Deaths attributable to PM2.5 pollution in India have increased by 2.5 times over the last two decades, according to a new report by the Centre for Science and Environment.
The report released by Union Environment Minister Bhupender Yadav on Tuesday said India accounted for one out of every four deaths due to air pollution in 2019.
Data collated by the green think-tank Centre for Science and Environment (CSE) and represented in its "State of India's Environment Report" showed that 6.67 million people died due to air pollution in the world. Of these, 1.67 million deaths occurred in India. China saw 1.85 million deaths due to air pollution.

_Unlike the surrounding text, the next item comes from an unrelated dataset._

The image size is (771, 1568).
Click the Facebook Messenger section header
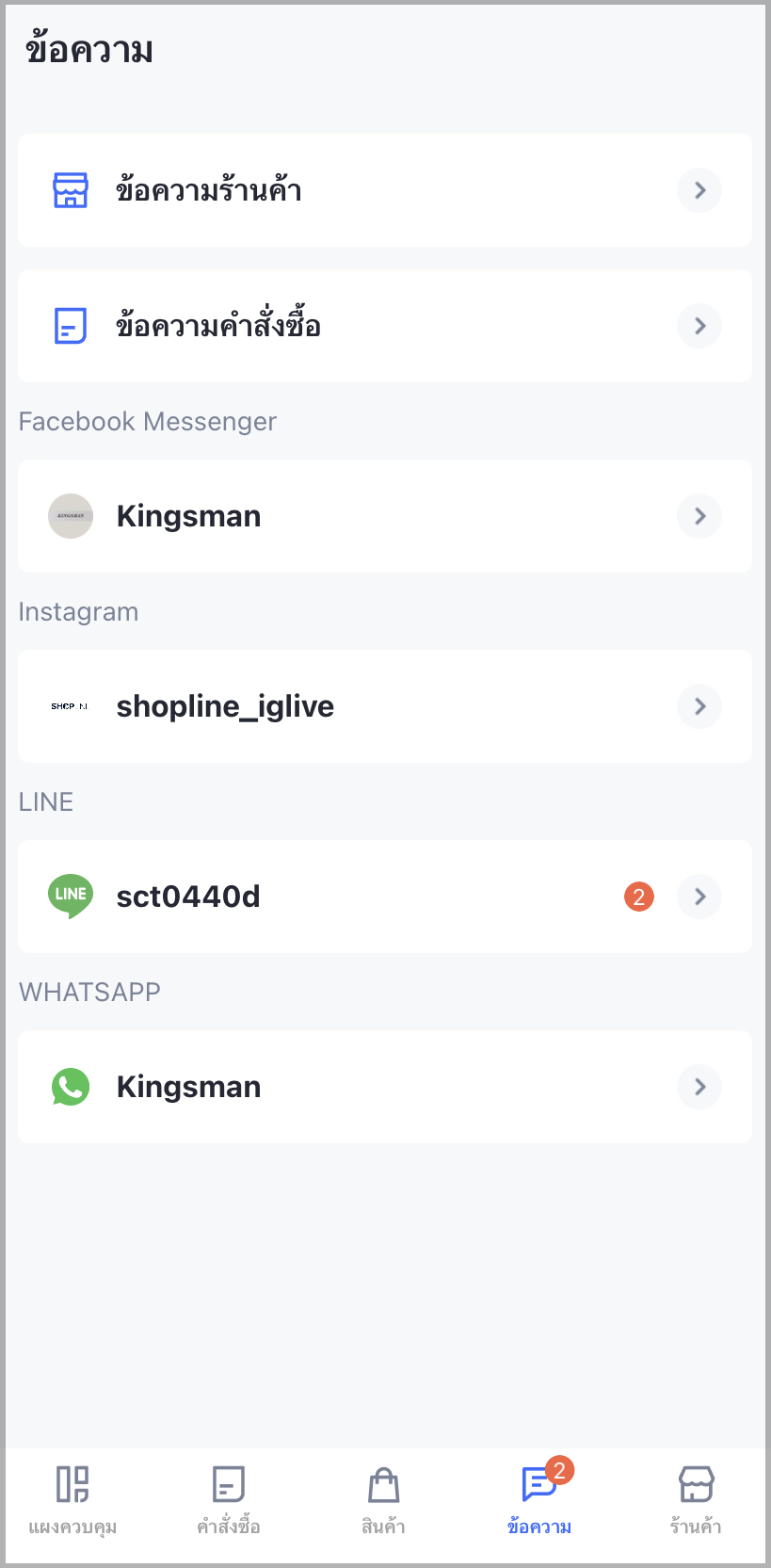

The report said 4,76,000 infants died globally in their first month of life from health effects associated with air pollution exposure in 2019. Of these, 1,16,000 deaths occurred in India.
Poor air quality was the fourth leading risk factor for early death worldwide in 2019, surpassed only by high blood pressure, tobacco use and poor diet.
"Over the last two decades, deaths attributable to ambient PM2.5 in India has increased by 2.5 times -- from 2,79,500 in 1990 to 9,79,900 in 2019," the report read.
PM2.5 refers to fine particles which penetrate deep into the body and fuel inflammation in the lungs and respiratory tract, leading to the risk of cardiovascular and respiratory problems, including a weak immune system. Deaths attributable to ozone in India has increased by 2.9 times -- from 43,200 in 1990 to 1,68,000 in 2019, it said.
However, deaths due to household air pollution in the country decreased by over 40 per cent -- from 10,41,000 in 1990 to 6,06,900 in 2019, the data showed.
With PTI inputs.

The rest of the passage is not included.